«Tribunale e Procura presìdi fondamentali di sicurezza»
LANCIANO . «L’immediata risposta delle forze dell’ordine alla sanguinosa rapina ai danni dei coniugi Martelli è dovuta sicuramente alle capacità investigative degli inquirenti ma anche e soprattutto...
LANCIANO . «L’immediata risposta delle forze dell’ordine alla sanguinosa rapina ai danni dei coniugi Martelli è dovuta sicuramente alle capacità investigative degli inquirenti ma anche e soprattutto alla presenza fisica sul nostro territorio del tribunale e della Procura, che ha coordinato e condotto le indagini». Lo affermano il sindaco di Fossacesia, Enrico Di Giuseppantonio, e il suo vice Paolo Sisti, avvocato del foro di Lanciano, i quali da anni, sia da esponenti di partito che da amministratori locali, seguono la vicenda del tribunale di Lanciano, per scongiurarne la chiusura. «La gravissima vicenda che ha coinvolto i coniugi Martelli ha fatto balzare alle cronache nazionali il problema criminalità a Lanciano e nel suo comprensorio, che negli ultimi mesi è stato oggetto di alcuni episodi criminosi che destano allarme sociale», continuano, «purtroppo è fissata per il 2020 la chiusura definitiva del Tribunale di Lanciano, con tutto ciò che ne conseguirà anche in termini di diminuzione di sicurezza. Chiediamo quindi al presidente del Consiglio Giuseppe Conte, al ministro degli Interni Matteo Salvini, che in questi giorni ha seguito la vicenda con diversi commenti sui propri profili social, assieme al ministro della Giustizia Alfonso Bonafede ed ai parlamentari abruzzesi, che assumano provvedimenti legislativi concreti per mantenere in esercizio il tribunale di Lanciano.

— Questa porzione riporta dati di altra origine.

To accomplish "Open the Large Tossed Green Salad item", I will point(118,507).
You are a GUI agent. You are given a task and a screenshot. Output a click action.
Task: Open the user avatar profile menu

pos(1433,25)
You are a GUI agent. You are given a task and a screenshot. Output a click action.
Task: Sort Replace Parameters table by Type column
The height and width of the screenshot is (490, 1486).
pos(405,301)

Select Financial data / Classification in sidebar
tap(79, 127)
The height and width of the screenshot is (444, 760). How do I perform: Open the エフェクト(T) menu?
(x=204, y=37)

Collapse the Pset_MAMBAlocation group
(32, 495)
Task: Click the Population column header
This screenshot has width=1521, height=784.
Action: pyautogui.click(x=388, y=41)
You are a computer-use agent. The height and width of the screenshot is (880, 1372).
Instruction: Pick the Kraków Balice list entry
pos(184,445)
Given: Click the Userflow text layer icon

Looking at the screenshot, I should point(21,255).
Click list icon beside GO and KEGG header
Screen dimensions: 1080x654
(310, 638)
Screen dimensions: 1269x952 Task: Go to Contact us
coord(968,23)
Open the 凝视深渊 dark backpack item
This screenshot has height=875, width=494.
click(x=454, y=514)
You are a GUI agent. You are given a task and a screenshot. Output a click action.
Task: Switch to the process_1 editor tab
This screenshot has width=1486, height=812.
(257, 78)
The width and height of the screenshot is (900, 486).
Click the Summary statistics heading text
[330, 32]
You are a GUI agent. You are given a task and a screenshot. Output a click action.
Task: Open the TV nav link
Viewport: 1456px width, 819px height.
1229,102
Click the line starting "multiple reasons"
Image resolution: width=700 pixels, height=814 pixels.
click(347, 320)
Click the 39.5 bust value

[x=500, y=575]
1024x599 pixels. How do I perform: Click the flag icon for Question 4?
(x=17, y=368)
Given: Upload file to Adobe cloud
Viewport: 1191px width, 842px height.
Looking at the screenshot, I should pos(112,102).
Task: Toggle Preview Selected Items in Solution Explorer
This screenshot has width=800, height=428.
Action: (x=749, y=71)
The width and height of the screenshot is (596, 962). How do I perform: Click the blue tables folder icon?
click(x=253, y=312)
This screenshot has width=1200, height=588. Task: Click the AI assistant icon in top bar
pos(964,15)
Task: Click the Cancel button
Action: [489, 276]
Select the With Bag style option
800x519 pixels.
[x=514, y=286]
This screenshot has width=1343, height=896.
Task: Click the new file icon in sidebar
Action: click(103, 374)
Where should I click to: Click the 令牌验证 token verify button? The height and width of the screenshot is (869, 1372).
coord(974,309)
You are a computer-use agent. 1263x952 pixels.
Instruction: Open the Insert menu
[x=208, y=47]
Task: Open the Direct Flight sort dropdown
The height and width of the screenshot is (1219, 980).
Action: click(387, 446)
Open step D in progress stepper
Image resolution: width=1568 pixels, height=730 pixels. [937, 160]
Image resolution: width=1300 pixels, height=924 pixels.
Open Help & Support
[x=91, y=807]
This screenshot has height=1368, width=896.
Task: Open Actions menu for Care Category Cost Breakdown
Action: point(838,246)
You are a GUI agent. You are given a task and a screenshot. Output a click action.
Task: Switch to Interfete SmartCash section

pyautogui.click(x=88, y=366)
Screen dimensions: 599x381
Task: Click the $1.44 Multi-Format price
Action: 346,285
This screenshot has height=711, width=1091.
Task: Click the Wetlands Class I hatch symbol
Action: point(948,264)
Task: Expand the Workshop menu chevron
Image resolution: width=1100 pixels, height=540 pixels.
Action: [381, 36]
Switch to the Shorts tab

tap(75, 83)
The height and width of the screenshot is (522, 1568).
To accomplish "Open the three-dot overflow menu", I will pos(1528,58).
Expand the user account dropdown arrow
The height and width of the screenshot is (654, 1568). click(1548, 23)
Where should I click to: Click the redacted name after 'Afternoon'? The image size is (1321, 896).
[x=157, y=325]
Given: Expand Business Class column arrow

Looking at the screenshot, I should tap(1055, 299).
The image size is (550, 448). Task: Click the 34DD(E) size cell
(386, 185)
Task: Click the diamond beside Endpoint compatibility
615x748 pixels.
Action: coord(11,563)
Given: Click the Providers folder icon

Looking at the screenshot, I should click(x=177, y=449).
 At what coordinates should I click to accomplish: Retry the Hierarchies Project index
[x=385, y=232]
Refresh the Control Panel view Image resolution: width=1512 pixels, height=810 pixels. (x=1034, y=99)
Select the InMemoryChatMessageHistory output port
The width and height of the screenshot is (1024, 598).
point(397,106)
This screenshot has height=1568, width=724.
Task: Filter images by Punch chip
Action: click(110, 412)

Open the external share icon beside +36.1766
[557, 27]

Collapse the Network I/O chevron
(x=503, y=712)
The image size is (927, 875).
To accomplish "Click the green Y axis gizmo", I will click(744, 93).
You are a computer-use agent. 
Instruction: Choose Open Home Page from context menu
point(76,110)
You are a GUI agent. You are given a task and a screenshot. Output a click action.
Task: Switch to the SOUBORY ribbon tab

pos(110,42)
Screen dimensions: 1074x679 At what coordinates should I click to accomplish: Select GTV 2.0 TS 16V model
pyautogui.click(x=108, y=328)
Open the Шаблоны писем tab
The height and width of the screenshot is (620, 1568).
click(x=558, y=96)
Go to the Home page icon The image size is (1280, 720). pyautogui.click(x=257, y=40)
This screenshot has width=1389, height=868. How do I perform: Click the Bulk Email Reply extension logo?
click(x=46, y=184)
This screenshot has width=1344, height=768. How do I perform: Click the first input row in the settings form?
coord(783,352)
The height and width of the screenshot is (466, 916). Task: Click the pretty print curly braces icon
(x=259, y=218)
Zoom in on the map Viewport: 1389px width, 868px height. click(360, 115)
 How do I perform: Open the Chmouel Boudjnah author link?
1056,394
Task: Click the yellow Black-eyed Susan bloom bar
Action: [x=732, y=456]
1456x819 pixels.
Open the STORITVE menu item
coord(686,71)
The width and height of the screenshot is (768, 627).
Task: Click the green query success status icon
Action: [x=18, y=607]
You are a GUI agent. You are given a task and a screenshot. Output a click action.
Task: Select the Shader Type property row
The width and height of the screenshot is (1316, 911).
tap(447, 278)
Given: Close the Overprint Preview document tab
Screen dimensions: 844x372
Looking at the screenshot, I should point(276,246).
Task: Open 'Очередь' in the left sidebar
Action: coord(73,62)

La sicurezza si costruisce con fatti concreti. Ci auguriamo dunque», concludono, «che si passi dai post sui social network ai provvedimenti di legge: salvare il tribunale di Lanciano, che costituisce importante ed imprescindibile presidio di legalità e sicurezza sul territorio, oltre che un esempio di efficienza e rapidità nella risposta giudiziaria».